Multiple myeloma (MM) is a cancer of plasma cells, a type of white blood cell that produces antibodies. These cancerous cells accumulate in the bone marrow, crowding out healthy blood cells and causing complications. The “most successful treatment” is not a single procedure, but a carefully sequenced combination of therapies tailored to the patient’s age, health, and disease characteristics. Since MM is currently considered incurable, the primary goal is to achieve a deep and durable remission, maximizing the time a patient lives without the disease progressing. This comprehensive strategy involves distinct phases, starting with potent drug combinations to reduce the tumor burden, followed by consolidation and long-term maintenance.
Initial Treatment Strategies
The first phase of treatment is induction therapy, designed to rapidly decrease the number of myeloma cells. Success is measured by the depth of the initial response. Standard-of-care regimens use a combination of three or four different drug classes, known as triplet or quadruplet therapy.
These typically combine an immunomodulatory drug (IMiD), a proteasome inhibitor (PI), and a corticosteroid like dexamethasone. Common triplets include bortezomib, lenalidomide, and dexamethasone (VRd). Newer quadruplet approaches integrate a monoclonal antibody, such as an anti-CD38 agent like daratumumab, into the standard triplet backbone. This fourth agent aims to achieve a deeper initial response and higher rates of minimal residual disease (MRD) negativity, which is associated with better long-term outcomes.
The Role of Autologous Stem Cell Transplantation
For physically fit and typically younger patients, Autologous Stem Cell Transplantation (ASCT) is a foundational consolidation step following induction therapy. The procedure aims to deepen the remission achieved by the initial drug regimen. ASCT involves collecting the patient’s own healthy stem cells (harvesting).
The patient then receives high-dose chemotherapy, usually melphalan, which kills remaining myeloma cells but also destroys bone marrow cells. The collected stem cells are then reinfused (cell rescue) to restore the blood-forming system. This high-dose approach is the most potent method for eliminating residual disease and is strongly recommended for eligible, newly diagnosed patients. ASCT provides the best chance for a deep and long-lasting response, extending disease control compared to drug therapy alone.
Sustaining Remission with Maintenance Therapy
Once a deep response is achieved, patients transition to long-term, lower-intensity maintenance therapy. The goal is to suppress remaining cancer cells, preventing or significantly delaying relapse. Success is measured predominantly by Progression-Free Survival (PFS)—the length of time a patient lives without the disease worsening.
Lenalidomide is the most common maintenance agent, often taken continuously until the disease progresses.
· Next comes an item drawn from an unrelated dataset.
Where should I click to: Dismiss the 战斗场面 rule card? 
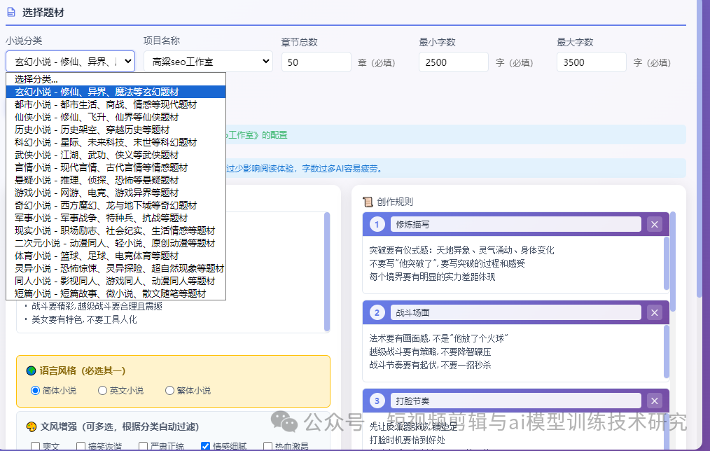tap(654, 312)
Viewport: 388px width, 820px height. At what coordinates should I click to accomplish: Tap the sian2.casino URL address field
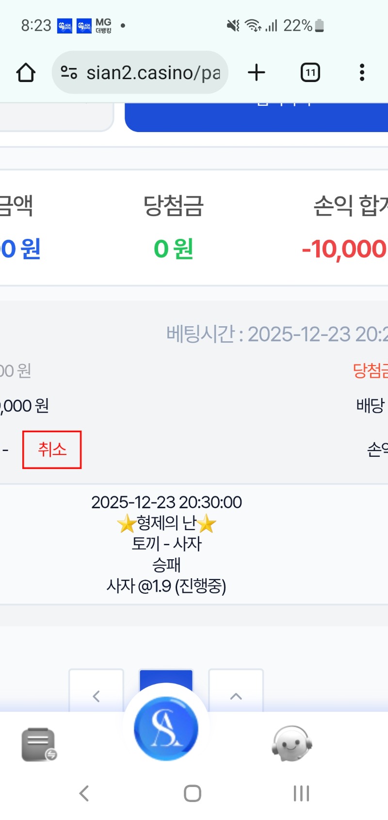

Clinical trials show that lenalidomide maintenance significantly improves PFS and extends overall survival, especially post-ASCT. For high-risk patients with specific genetic markers, a more intensive regimen, potentially combining lenalidomide with a proteasome inhibitor like bortezomib, may be used.
Breakthroughs in Relapsed or Refractory Disease
Multiple myeloma will eventually return or become resistant to treatment in most patients, known as relapsed or refractory disease. This area has seen dramatic recent breakthroughs with immune-harnessing cellular and antibody therapies.
CAR T-Cell Therapy
Chimeric Antigen Receptor (CAR) T-cell therapy involves collecting a patient’s T-cells, modifying them to recognize a specific protein on myeloma cells (like BCMA), and reinfusing them to destroy the cancer. CAR T-cell therapies have demonstrated impressive overall response rates (66% to 99%) in heavily pretreated patients, leading to deep and durable remissions.
Bispecific T-Cell Engagers (BiTEs)
Similarly, Bispecific T-cell Engagers (BiTEs), such as teclistamab, are highly successful. BiTEs are engineered antibodies that physically bridge a patient’s T-cell to the myeloma cell, activating the T-cell to kill the cancer directly. These therapies offer robust overall response rates, typically between 50% and 70%, and are revolutionizing the treatment of patients whose disease has failed multiple prior lines of therapy.